In fact, Germany became the most important proponent of keeping the sanctions until the Kremlin changes its aggressive policy towards Ukraine. This consistent German policy is based on solid social foundations. The Russian aggression against Kyiv resulted in a decisive rise of Germans’ distrust of Russia and, especially, President Putin.

Poland – because of its frontier location within NATO and the EU, and being the only country that borders Russia, Ukraine and Belarus – sees Moscow’s neo-imperial policies as an immediate and serious threat towards its own security. Therefore, Poland and the majority of countries from the Eastern flank (the Baltic states and Romania in particular) have emphasized that Russia has been permanently violating the 1997 NATO-Russia Founding Act. Meanwhile, Germany in particular wants to stick to the original spirit of the Founding Act. Berlin’s restrained position should be explained by its traditional post-Second World War pacifism and convictions that a larger NATO military deployment may provoke Russia’s over-reaction. However, Berlin has engaged in the enhanced forward presence (EFP) launched by NATO after the summit in Warsaw, taking over the command of one of four battle groups (Lithuania). Despite the abovementioned deficits, the EFP sends a clear signal: if Russia invaded, it would have to fight the forces of most of the allied countries, including the main powers, including Germany.

Germany in particular wants to stick to the original spirit of the NATO-Russia Founding Act. Berlin’s restrained position should be explained by its traditional post-Second World War pacifism and convictions that a larger NATO military deployment may provoke Russia’s over-reaction

On the other hand, Poland’s position on the Russian aggression against Ukraine presented as principal seems sometimes ambivalent. The Polish-Ukrainian bilateral relations deteriorated considerably in the Summer of 2017. In Poland, the far-right anti-Ukrainian groups which treat Russia as a lesser evil or even as a  potential ally, may count on the lenient approach of the Polish government. In August 2017 the Polish Minister of Foreign Affairs tried unsuccessfully to start a rapprochement with Russia by giving lessons to Ukraine regarding its politics of memory in a Russian pro-government newspaper. Muslims, Germany, and the rise of nationalism in Ukraine (which is presented in a distorting mirror) are more often presented as key challenges than Russia’s aggressive policy. Moreover, after 2014 Poland has not managed to speed up the modernization of its armed forces. To the contrary.
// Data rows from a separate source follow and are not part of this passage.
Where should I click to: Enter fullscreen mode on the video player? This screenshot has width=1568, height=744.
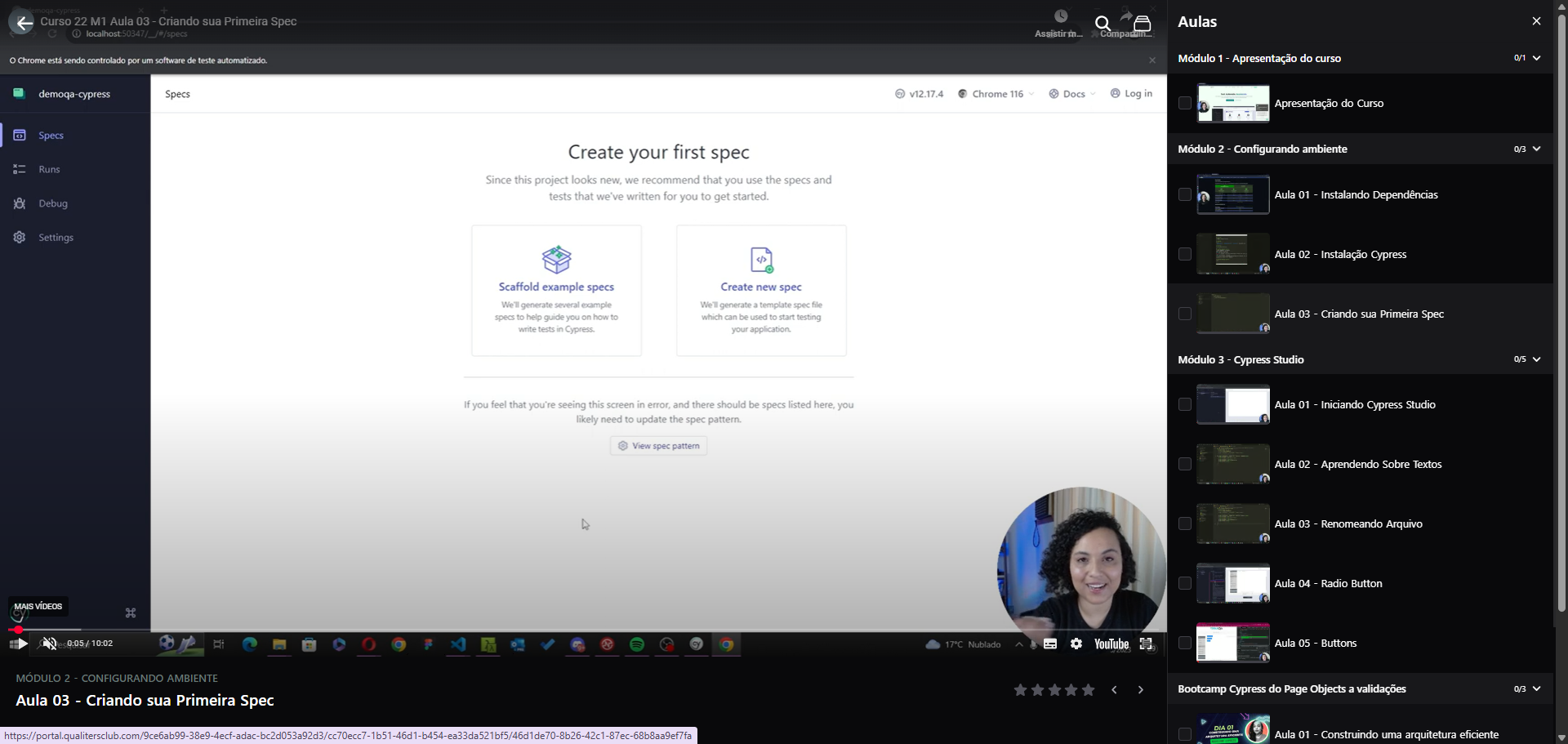coord(1147,644)
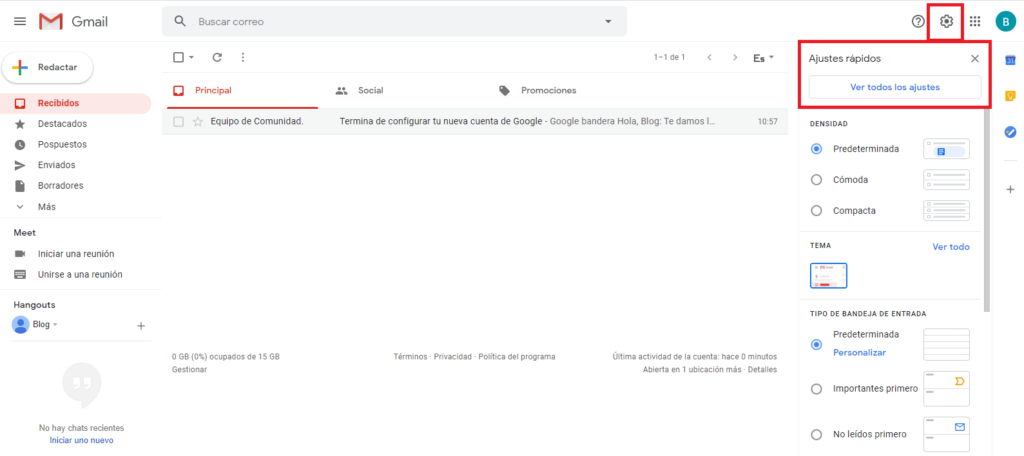Click the help question mark icon
Screen dimensions: 1024x456
(x=918, y=21)
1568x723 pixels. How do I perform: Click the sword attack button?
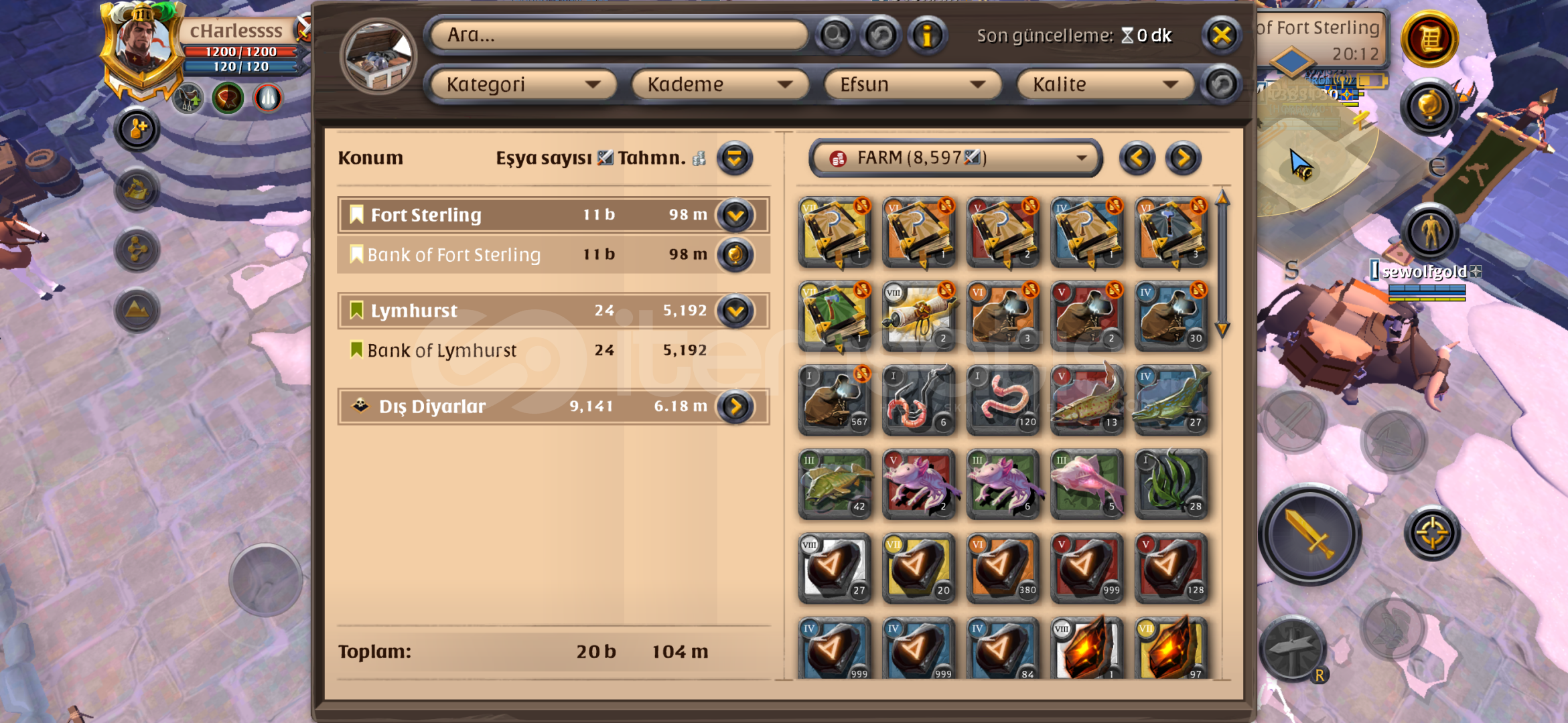coord(1309,534)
According to the most recent report published recently by Stratpoints, a think tank established by prominent former Polish generals, the modernization program is facing serious delays.

Poland’s position on the Russian aggression against Ukraine presented as principal seems sometimes ambivalent. The Polish-Ukrainian bilateral relations deteriorated considerably in the Summer of 2017. In Poland, the far-right anti-Ukrainian groups which treat Russia as a lesser evil or even as a  potential ally, may count on the lenient approach of the Polish government.

Poland’s and Germany’s interests in the security of the energy sector diverge as well. Poland has a strong negative position on the Nord Stream 2 project which foresees constructing the second gas pipeline running under the Baltic Sea between Germany and Russia. As seen from Warsaw, Nord Stream 2 would deprive Central-Eastern Europe of its status as a transfer region between Germany and Russia. At the same time, it should be admitted that the Nord Stream 2 project has met with a substantially stronger internal opposition in Germany compared to the first pipeline.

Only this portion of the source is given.